═══ DATASET EXTRACT

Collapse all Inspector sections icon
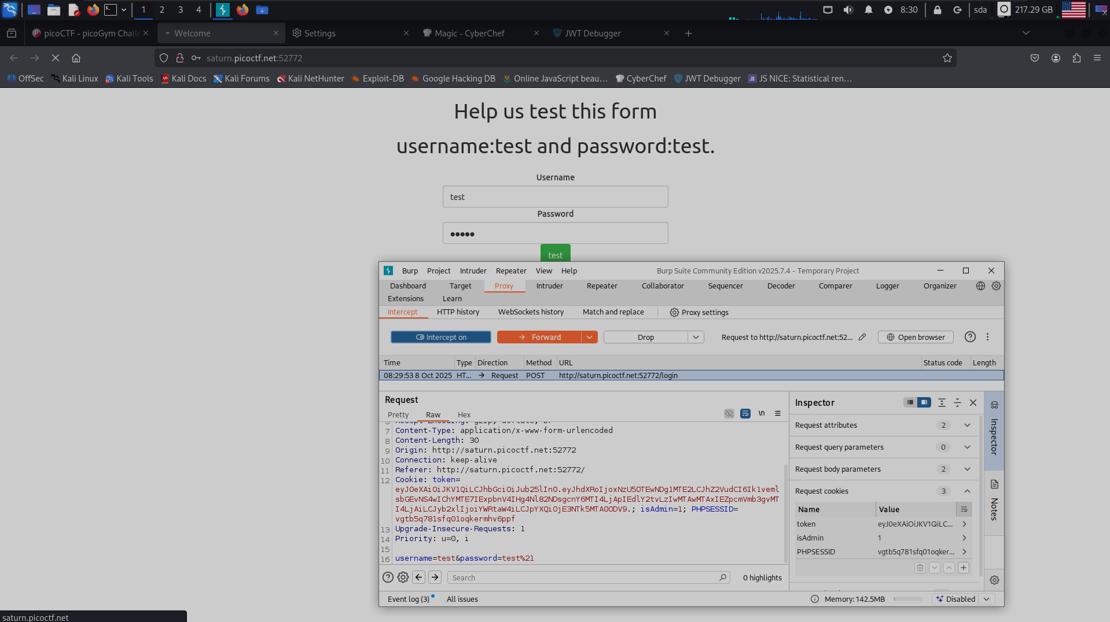 click(x=957, y=402)
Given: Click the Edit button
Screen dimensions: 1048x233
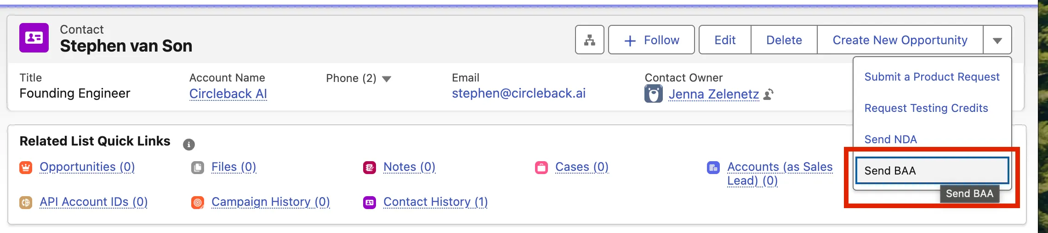Looking at the screenshot, I should (725, 40).
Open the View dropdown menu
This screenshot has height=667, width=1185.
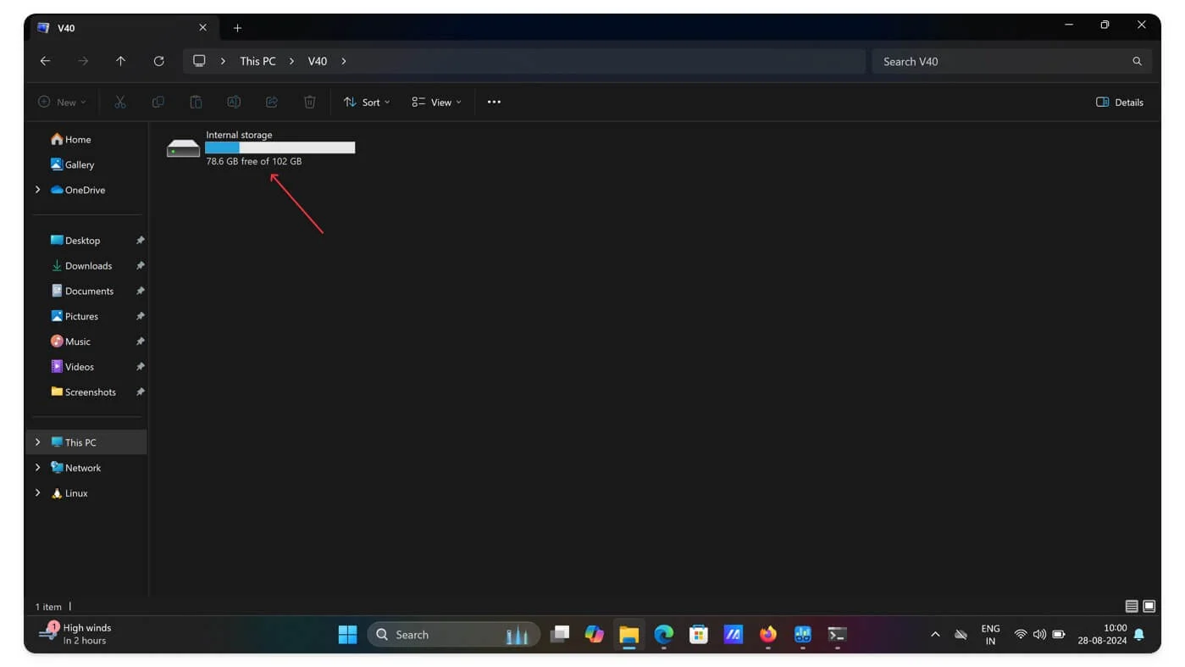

══════

Please give all the entries above again, replacing "dropdown menu" with "drop-down list" and changing nothing else; leave out the pictures.

> **SOLUTION**:
Collapse all Inspector sections icon
 click(x=957, y=402)
Given: Click the Edit button
Screen dimensions: 1048x233
Looking at the screenshot, I should (725, 40).
Open the View drop-down list
This screenshot has height=667, width=1185.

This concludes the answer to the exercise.